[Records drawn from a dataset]
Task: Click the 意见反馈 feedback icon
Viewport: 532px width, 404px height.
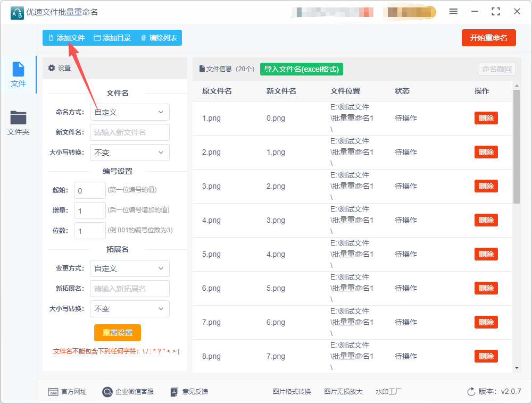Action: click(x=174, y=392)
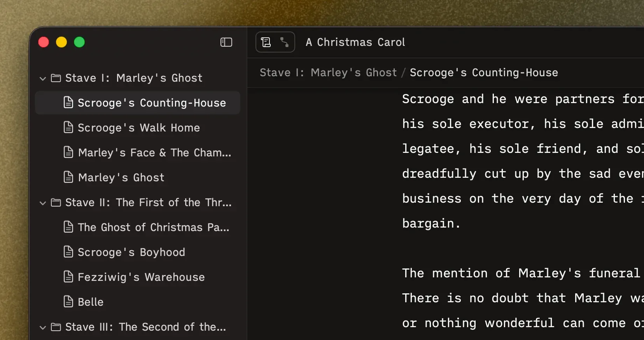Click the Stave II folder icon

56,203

:: REQUIREMENT ::
A verbatim copy of the data, pictures removed, is the expected result.

:: FINAL ANSWER ::
Task: Click the 意见反馈 feedback icon
Viewport: 532px width, 404px height.
Action: click(x=174, y=392)
Click the Stave II folder icon

56,203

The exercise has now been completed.